Asylum seekers with citizenship status face eviction from Clondalkin Hotel

Asylum seekers with citizenship status face eviction from Clondalkin Hotel

By Maurice Garvey

ASYLUM seekers staying in the Towers Hotel who have been granted residency, are facing eviction despite being unable to secure accommodation due the housing crisis.

The Echo understands a significant number of Direct Provision residents in the Towers Hotel, have in recent times, received a temporary citizenship status, or a Stamp 4.

Towers Hotel Clondalkin 27 October 2016

However, despite receiving letters to vacate the hotel, many have nowhere to go.

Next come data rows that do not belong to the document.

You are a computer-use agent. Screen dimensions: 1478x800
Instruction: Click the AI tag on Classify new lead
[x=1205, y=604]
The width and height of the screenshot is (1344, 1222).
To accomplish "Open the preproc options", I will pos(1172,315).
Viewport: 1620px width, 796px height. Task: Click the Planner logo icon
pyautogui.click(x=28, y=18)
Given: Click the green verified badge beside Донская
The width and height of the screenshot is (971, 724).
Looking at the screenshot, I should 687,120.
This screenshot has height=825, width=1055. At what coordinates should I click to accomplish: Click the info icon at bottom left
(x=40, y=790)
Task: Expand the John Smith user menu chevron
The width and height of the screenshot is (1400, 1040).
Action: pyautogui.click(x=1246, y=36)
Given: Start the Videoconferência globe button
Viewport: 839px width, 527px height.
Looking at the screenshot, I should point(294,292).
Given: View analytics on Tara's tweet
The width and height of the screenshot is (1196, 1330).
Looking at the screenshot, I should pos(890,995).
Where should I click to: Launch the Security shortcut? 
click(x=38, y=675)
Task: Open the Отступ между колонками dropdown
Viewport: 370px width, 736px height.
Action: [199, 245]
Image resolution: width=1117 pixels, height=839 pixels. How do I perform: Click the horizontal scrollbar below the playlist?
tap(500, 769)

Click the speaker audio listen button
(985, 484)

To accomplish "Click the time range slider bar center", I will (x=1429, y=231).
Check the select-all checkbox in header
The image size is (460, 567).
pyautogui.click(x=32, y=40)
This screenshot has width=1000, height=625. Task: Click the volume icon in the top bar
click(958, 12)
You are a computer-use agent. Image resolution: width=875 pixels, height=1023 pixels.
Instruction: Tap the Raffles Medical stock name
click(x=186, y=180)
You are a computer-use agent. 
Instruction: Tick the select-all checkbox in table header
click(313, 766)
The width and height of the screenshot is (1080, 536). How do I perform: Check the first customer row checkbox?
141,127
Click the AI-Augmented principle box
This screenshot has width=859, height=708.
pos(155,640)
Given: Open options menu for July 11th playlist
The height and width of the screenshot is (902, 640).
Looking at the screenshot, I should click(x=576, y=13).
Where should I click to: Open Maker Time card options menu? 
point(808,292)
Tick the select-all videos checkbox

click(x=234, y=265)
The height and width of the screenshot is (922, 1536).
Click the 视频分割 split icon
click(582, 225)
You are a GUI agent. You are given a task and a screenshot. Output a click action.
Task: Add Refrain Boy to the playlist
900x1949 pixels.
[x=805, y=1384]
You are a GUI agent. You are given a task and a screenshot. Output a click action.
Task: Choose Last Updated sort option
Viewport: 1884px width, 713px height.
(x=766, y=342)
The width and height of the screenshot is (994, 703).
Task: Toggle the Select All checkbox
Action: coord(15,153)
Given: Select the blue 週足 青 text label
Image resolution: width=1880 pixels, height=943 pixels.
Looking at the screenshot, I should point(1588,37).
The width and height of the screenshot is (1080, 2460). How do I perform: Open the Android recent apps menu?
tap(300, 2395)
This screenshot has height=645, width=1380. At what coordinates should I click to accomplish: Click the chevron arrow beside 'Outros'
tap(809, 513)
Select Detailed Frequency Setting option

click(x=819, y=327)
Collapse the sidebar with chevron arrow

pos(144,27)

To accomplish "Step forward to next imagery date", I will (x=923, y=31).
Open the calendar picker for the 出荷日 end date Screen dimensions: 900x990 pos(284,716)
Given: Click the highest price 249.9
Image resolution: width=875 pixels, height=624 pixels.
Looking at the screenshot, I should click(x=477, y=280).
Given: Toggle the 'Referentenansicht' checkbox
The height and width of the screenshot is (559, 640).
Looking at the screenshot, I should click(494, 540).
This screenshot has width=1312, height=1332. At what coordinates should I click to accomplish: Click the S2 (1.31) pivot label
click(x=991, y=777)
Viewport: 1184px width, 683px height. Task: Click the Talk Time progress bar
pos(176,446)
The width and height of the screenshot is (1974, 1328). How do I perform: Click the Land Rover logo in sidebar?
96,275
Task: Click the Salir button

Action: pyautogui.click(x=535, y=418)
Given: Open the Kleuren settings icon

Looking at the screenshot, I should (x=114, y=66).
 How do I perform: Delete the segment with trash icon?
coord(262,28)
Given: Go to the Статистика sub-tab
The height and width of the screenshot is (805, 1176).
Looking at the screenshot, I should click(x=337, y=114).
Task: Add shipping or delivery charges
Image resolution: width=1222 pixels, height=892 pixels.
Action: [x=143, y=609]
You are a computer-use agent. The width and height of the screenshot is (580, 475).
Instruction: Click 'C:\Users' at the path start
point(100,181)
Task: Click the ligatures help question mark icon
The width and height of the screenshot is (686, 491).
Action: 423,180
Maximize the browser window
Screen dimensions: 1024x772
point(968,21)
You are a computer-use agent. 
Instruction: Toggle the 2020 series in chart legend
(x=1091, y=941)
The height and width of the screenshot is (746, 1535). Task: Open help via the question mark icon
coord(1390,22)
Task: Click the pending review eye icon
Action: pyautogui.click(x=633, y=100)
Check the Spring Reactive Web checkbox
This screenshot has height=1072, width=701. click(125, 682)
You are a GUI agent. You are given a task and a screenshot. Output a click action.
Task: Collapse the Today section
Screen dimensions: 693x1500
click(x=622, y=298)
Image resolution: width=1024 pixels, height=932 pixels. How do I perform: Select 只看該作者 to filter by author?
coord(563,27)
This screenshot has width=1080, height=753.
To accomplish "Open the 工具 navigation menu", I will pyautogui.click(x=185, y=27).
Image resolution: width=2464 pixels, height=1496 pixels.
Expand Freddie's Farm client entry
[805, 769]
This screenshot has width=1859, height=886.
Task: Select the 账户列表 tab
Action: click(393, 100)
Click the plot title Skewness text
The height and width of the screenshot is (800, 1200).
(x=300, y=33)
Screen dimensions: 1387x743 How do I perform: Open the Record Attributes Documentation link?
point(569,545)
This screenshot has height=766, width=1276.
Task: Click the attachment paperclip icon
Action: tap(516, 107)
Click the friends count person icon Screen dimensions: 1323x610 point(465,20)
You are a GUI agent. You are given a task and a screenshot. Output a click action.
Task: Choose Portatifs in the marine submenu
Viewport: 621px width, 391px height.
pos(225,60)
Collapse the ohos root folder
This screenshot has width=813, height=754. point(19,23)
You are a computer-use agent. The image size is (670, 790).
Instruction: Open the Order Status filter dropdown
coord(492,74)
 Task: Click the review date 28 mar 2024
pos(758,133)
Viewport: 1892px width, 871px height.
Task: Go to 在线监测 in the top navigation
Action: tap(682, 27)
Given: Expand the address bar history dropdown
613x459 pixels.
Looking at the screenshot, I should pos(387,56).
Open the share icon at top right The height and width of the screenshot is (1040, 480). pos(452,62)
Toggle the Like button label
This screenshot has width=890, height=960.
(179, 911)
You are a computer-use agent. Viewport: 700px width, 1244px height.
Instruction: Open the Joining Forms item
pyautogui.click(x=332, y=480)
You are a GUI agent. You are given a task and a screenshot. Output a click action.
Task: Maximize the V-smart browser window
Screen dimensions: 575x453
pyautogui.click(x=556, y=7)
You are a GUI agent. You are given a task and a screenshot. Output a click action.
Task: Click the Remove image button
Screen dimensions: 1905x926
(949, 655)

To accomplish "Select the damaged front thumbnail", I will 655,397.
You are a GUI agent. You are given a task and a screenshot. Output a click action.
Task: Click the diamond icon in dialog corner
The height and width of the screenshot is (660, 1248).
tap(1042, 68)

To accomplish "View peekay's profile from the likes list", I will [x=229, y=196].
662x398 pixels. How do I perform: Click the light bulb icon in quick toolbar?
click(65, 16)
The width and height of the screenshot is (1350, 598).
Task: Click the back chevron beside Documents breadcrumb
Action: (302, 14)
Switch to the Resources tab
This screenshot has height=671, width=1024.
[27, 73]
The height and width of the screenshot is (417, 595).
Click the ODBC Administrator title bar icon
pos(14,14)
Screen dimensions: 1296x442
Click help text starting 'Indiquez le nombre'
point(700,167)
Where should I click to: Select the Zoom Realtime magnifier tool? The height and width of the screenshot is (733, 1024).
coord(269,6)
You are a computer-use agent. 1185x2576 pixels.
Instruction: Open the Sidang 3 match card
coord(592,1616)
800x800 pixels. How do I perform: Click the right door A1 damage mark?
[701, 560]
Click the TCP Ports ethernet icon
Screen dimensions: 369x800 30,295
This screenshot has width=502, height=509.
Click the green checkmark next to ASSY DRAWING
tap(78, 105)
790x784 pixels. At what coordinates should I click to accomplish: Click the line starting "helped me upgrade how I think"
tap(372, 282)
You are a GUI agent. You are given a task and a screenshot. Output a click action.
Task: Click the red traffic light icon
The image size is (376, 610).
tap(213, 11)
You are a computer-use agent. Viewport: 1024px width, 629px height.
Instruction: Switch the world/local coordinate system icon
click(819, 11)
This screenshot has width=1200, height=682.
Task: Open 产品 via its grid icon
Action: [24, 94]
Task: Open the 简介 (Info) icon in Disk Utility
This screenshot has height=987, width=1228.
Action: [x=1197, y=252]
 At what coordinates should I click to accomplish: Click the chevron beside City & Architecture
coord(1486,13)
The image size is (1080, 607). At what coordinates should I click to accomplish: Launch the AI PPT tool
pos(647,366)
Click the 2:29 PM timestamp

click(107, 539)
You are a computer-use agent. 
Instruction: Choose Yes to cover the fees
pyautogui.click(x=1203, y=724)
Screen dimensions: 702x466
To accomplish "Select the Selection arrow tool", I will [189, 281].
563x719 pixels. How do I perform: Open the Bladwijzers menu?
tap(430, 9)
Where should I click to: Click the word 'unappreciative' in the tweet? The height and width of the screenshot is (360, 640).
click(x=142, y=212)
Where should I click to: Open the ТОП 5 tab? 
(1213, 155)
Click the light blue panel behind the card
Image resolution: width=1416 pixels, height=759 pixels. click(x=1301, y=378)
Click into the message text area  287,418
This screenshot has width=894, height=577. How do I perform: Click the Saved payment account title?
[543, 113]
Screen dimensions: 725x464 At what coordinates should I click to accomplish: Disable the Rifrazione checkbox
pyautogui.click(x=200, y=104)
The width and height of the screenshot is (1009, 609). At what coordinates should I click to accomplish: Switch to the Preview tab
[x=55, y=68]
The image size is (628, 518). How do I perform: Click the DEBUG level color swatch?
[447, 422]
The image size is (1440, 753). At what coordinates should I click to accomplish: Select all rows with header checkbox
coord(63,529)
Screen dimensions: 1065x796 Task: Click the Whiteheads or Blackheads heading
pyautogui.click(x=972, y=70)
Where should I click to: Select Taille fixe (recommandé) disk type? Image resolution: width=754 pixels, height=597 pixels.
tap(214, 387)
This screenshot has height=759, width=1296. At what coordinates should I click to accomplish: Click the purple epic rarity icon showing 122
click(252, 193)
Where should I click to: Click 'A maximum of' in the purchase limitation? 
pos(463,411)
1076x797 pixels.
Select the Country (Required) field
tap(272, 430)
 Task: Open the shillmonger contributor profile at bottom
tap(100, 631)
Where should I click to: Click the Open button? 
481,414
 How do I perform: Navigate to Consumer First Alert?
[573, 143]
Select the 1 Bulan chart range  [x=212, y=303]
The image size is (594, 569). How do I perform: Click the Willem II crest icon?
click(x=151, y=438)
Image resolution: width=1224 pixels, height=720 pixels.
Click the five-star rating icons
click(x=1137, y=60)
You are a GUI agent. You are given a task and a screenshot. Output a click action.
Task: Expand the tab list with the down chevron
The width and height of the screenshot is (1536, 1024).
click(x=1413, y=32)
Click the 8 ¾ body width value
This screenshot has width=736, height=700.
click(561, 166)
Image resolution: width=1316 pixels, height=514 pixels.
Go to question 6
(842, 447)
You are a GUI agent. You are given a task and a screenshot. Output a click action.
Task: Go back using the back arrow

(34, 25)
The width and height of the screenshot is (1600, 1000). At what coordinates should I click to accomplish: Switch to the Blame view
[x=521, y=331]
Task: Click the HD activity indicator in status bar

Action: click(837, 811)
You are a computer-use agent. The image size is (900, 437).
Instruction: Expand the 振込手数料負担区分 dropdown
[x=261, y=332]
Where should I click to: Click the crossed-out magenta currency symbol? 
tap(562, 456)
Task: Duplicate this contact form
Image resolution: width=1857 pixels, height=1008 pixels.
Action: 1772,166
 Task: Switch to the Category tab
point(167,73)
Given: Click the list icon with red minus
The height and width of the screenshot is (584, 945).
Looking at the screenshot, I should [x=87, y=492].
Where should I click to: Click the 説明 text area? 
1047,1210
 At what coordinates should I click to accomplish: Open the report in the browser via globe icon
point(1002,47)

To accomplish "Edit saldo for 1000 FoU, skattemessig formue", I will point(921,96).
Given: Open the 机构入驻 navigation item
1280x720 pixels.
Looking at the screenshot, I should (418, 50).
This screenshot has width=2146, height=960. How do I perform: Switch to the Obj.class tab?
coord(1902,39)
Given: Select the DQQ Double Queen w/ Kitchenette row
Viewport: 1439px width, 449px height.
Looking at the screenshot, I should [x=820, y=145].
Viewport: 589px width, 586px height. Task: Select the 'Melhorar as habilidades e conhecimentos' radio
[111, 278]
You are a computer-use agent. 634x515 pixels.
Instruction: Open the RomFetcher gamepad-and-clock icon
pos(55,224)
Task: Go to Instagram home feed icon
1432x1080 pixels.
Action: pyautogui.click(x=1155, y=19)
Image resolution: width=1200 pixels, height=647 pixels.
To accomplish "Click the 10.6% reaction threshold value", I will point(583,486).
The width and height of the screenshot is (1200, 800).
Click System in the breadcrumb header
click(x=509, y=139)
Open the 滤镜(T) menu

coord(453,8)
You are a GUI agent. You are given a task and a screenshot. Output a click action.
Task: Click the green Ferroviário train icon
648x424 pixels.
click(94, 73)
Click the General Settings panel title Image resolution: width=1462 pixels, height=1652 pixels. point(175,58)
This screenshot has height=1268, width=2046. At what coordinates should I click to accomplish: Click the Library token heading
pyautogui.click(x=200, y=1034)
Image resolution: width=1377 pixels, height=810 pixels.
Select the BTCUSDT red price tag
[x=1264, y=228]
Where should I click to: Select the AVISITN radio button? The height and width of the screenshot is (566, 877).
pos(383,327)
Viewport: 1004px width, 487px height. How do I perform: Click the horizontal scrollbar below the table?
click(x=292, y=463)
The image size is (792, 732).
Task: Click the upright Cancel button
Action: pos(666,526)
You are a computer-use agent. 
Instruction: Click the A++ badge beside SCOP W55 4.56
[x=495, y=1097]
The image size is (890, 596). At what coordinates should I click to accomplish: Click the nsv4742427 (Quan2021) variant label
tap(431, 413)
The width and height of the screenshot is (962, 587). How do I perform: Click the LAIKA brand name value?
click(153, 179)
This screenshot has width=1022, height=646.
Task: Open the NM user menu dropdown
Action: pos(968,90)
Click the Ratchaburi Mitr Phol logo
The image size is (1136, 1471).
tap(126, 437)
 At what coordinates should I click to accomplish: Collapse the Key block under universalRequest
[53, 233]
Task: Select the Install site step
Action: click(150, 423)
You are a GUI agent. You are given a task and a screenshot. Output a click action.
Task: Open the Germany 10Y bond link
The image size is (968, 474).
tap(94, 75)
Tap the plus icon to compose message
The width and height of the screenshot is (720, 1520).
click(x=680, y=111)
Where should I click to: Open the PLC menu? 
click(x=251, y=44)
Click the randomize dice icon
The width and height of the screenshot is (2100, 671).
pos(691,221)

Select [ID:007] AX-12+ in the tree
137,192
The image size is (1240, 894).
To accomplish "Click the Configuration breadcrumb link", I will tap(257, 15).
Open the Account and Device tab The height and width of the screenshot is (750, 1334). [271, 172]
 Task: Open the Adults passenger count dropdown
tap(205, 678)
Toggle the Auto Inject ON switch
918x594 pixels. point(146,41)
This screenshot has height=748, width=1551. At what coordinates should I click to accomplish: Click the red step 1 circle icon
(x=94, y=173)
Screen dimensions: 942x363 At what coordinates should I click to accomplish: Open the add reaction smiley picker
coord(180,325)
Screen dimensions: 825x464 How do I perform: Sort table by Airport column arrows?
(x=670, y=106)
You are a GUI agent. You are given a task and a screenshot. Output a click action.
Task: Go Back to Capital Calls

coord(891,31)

Independent councillor Francis Timmons, blasted the “inhumane” system, and feels it is “cruel” to ask people to leave after nearly a decade in the centre with no accommodation lined up.

Cllr Timmons said: “202 people live in the Direct Provision centre in Clondalkin. 101 people have been given Irish citizenship and are being asked to leave. I feel strongly that they must be allowed to stay until they have secured accommodation.

“I have written to the Minister for Justice and the Irish Naturalisation and Immigration Service (INIS), and had a motion passed on the matter (to allow asylum seekers to stay at the Towers) at October Clondalkin area committee.”

Alpha Gassama, a co- founder of Clondalkin Tidy Towns, was a former asylum seeker, who spent nearly ten years in Direct Provision, including three years at the Towers.

“It is a nightmare for people who are stuck there,” said Alpha.

“There is an elderly woman in the Towers from Ethiopia in her 60s, who recently got her Stamp 4. She had a liver operation and it didn’t go well. Her husband got his Stamp 4 eight months ago, was asked to leave, couldn’t find a place in Dublin, and now lives in Waterford.

“He is her carer and comes up as often as he can, but he also needs help with mental illness. She is confined to the hotel, can’t make appointments to the hospital. I know of at least 36 people there who have got Stamp 4, but their nightmare continues.”

Stamp 4 documents allows a person to live and work in Ireland without a work permit for a period up to a year, upon which, they re-apply with immigration authorities to extend the visa.

Cllr Timmons fears the shared accommodation system will lead to “another Magdalene Laundries.”

“No child should have to live at risk of social exclusion, poor mental health, sexual violence, and malnutrition,” said Cllr Timmons.

The Reception and Integration Agency (RIA), who arrange accommodation for asylum seekers in Ireland, did not respond to The Echo’s queries at the time of going to print.